The concept of the computer virus was discussed as early as 1944 and by the 1960s a virus called ‘The Creeper’ was infecting the ARPANET (see below). As computers became more affordable and proliferated in private homes viruses became more damaging, one of the first to come to public attention was ‘The Elk Cloner’ which was spread through floppy disks. Designed by a 15 year old this virus was more of a prank than a harmful piece of code but it was a sign of things to come. BY the 1990s with the majority of computers running on the Windows system viruses were able to exploit the weaknesses in the system leading to the need for companies to develop effective safeguards.
Unfortunately viruses will always find a way and as protections and antivirus scans on disks and CDs became routine viruses moved to email as the best way to infect new computer. These days we know not to click on links that look suspect but it was not always so. The first major email virus was known as ‘Melissa’ and hit computers in 1999 spreading through infected Word attachments. The virus emailed itself to the first 50 contacts in an infected computer’s email address book. Each new computer would infect 50 more meaning that the virus could grow very quickly in a short space of time. Some companies had to shut down their email systems to prevent it spreading.
Viruses are still out there but we now have better antivirus protection and are savvier about what links we open so they tend not to cause the problems they once did.
1. The Internet was conceived as early as 1950
It is hard, these days, to imagine life before the internet. Once we had to look up facts in a physical encyclopedia (or on our computer based Encyclopedia on CD Rom for those of us who are younger). These days information on just about anything is available at the tap of a finger. The internet as we know it may seem to be a relatively recent phenomenon but it has, in actuality, been around almost as long as computers themselves.
In the early days of computing it was discovered that computers could be networked to coordinate information, this was used to develop the US based SAGE air defense system in the 1950s, it became operational in 1963. By 1964 commercial equivalents such as the SABRE air travel reservation system were in operation.
In the 1970s the limitations of single computer led to technicians networking 4 separate computers together. They were based in UCLA, Stanford, Santa Barbara and Utah. The project was called ARPANET and allowed email and file transfers to take place. Most of the early uses for this network were defense based but more and more computers joined and the military developed their own network, MILnet in 1983. More and more universities started to develop their own networks (called Local Area Networks or LANS) which started to connect with other LANS on information sharing networks. By 1986 the internet as we know it was on its way and ARPANET finally shut down in 1990 just after the creation of the World Wide Web (www). The internet grew quicker than almost any other technological advance in the history of mankind going from just 150 computers at the beginning of the 1980s to over 200,000 at the end of the decade and 8.7 billion (more than the human population of Earth in 2012..

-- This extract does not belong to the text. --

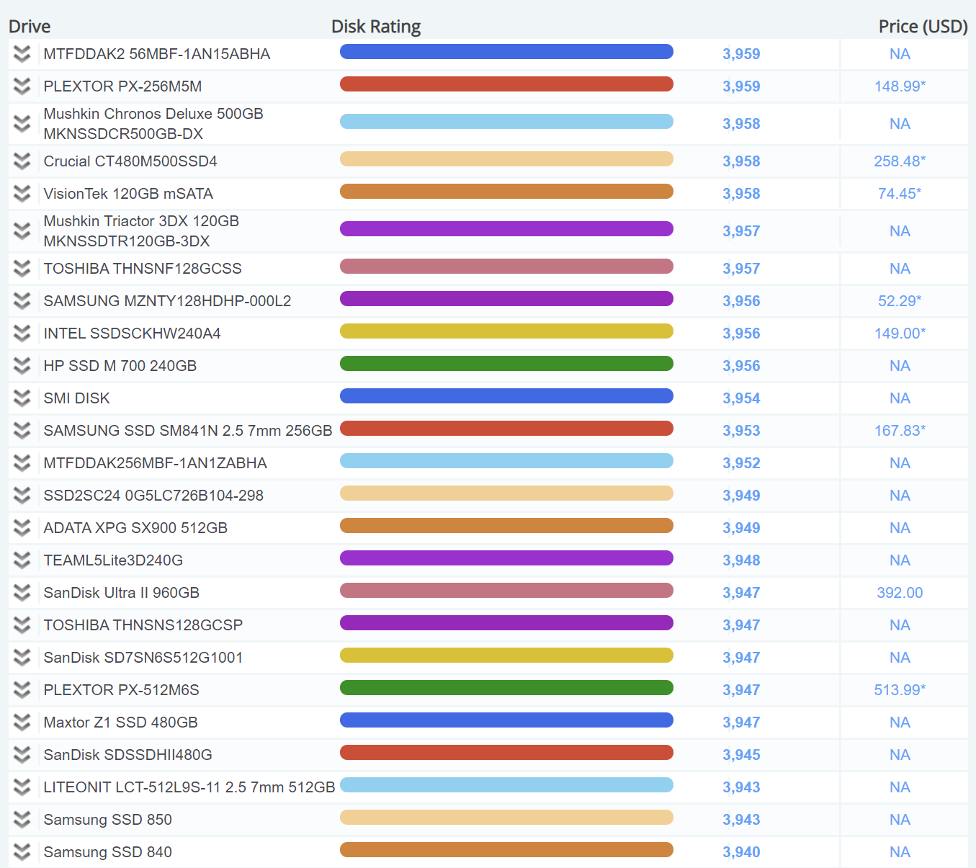Click chevron icon for Samsung SSD 850
Image resolution: width=976 pixels, height=868 pixels.
(22, 820)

The computer has change beyond recognition in less than a lifetime. In the 60s and 70s card slot computers took up whole rooms and employees at businesses lucky enough to have them had to book time to do their calculations. Even the pocket calculator, which seems to us today to be unbelievably basic and which is now nothing more than an app on a cheap ‘phone, was beyond the reach of the average worker. Most people who did calculations had to use slide rules and word processing did not exist, hand or typewritten documents were the norm.
Fast forward to today and it seems inconceivable that we once lived like that. Almost unbelievably, everyone with a smartphone has access to processors more powerful than the computers that sent man to the moon and we use these mini supercomputers not for remarkably complex feat of calculation but to browse the internet, connect on Facebook and play Candy Crush! Back in the 60s people would watch science fiction films such as Star Trek and marvel at the ‘tricorders’ and communicators. Now our technology looks sleeker and is more efficient. We are truly living in a wondrous age.